Happy Meals: Ten Ways to Keep your Children Engaged at the Shabbat Table
Proven techniques to create a happy, peaceful and enjoyable Shabbat meal with your family.
Shabbat didn’t just magically transform into my favorite day. When my husband and I were dating, we envisioned our Shabbat table filled with singing, laughter, and deep discussions. We imagined candles glowing, and dreamed of children calmly awaiting the blessings over wine and bread.
Fast forward fifteen years and five kids later – creating a peaceful Shabbat table with cooperative children is no easy task. With children ranging in age from infant to 14, sitting happily together for extended periods proved challenging. We needed techniques to create a happier atmosphere, and systems that would enable each member of our family to joyfully cooperate.
Here are some tips that we’ve developed over the years to help us enjoy our time together at the Shabbat table.
1. Awesome Notes
During the week, I write down my children’s noteworthy actions and place the small papers inside a mason jar labeled with their name.
Emmy excitedly picked up the utensil Mommy accidentally dropped.
Liv ran to get ice for her sister when she fell down.
On Shabbat, we read the awesome notes out loud and place them in a bowl, raffling off a prize afterward. The anticipation of reading and raffling keeps our children at the table. When we announce “Awesome notes!” any children who have left come running.
This process enables my children to feel noticed at the table, which increases their positive behavior throughout the week, and the cycle repeats. I gain the most from this ritual because acknowledging my children’s kind deeds helps me maintain a more positive lens when they aren’t having their best moments.
2. Popsicles and Chocolate Challah
I strategically buy popsicles – or any dessert that takes a while to finish – for Shabbat because it keeps everyone together at the table just a few minutes longer. But why wait for dessert? Chocolate challah garners excitement from everyone for the meal to begin.
3. Highlight of the Week
My children love sharing their highlight of the week [H.O.W] because it gives everyone an opportunity to be in the spotlight. Additionally, relating positive moments helps prune our minds towards positivity. This activity forces our brains to preemptively search our week for the positive, while at the same time filtering out smaller annoyances. Doing so inspires a warmer atmosphere for all of us.
4. I Love You Because
Each Shabbat, a different family member is chosen for everyone else to express what they love best about that person. This spreads tremendous love and joy for both the person receiving the praise and the family members giving it. Don’t forget to have the chosen family member say something they love about themselves, as well!
5. Let Them Leave
It’s important for children to feel that sitting at the Shabbat table isn’t akin to a prison sentence. We can allow younger children to leave, and still enjoy the company of whoever remains. You might be surprised that by letting them go, they come back on their own sooner than you anticipate.
6. Let the Games Begin
Consider bringing board games or cards to the table to keep the children engaged. If you’re short on space, the games don’t have to be physical. Broken telephone, I spy, or name-that-tune work well.

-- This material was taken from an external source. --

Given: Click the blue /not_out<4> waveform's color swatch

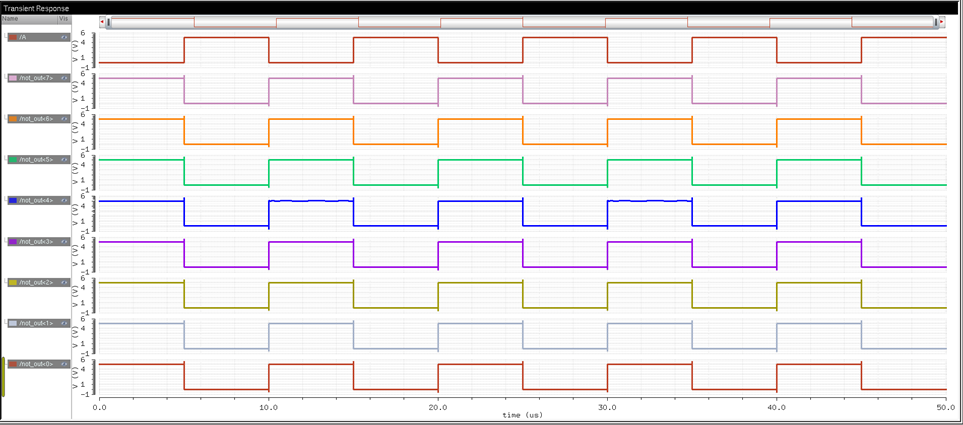Looking at the screenshot, I should pyautogui.click(x=13, y=201).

My favorite moments at the Shabbat table are singing together, and I will cherish these memories long after my children have left the nest. Studies show that singing in groups releases feel-good hormones and fosters relaxation and unity. Take advantage!
8. Learn Something Together
Our family consistently reads a few passages of the book, Guard Your Tongue every Shabbat. Sometimes we manage to catch everyone’s attention, while other times the kids are barely listening. We plan to celebrate together when we complete the book.
Any Jewish topic that is shared at the table can add depth and meaning. Younger children can share a project on the weekly Torah portion, while older children can relay a story or deep idea, and incentives can help facilitate this.
9. Enlist Help
Help does not have to be hired. My children sometimes choose a dish to make for Shabbat. When they bring it to the table, I praise their involvement, and they feel proud of their contribution. It also helps my picky eaters, because they enjoy eating food they made themselves.
10. Just Us
Consider having “just us” meals – even when COVID-19 is over. When we are guests or hosting, our ability to give undivided attention to our children is reduced. Creating alone time takes the hosting pressure off, and I can really listen to my children when they spontaneously share things, like their dreams and goals.
“Guests” aren’t always people. “Just us” also means removing electronics for 25 hours. One of the best aspects of full Shabbat observance is creating focused time with one another. Our families need to feel like the center of our lives, and that only happens if we carve out space for them. Just us time can do just that.
Creating a special atmosphere at the Shabbat table begins during the week. Are we smiling when we talk about the upcoming Shabbat? Are we happy to have guests and prepare? If the word ‘Shabbat’ conjures up images of exhausted parents, then where does that leave our children? Why would they want to sit at a table that creates stress and elicits complaints?
Knowing your family, pick a tip you think could work and try it out, and watch the magical possibilities of your Shabbat table unfold.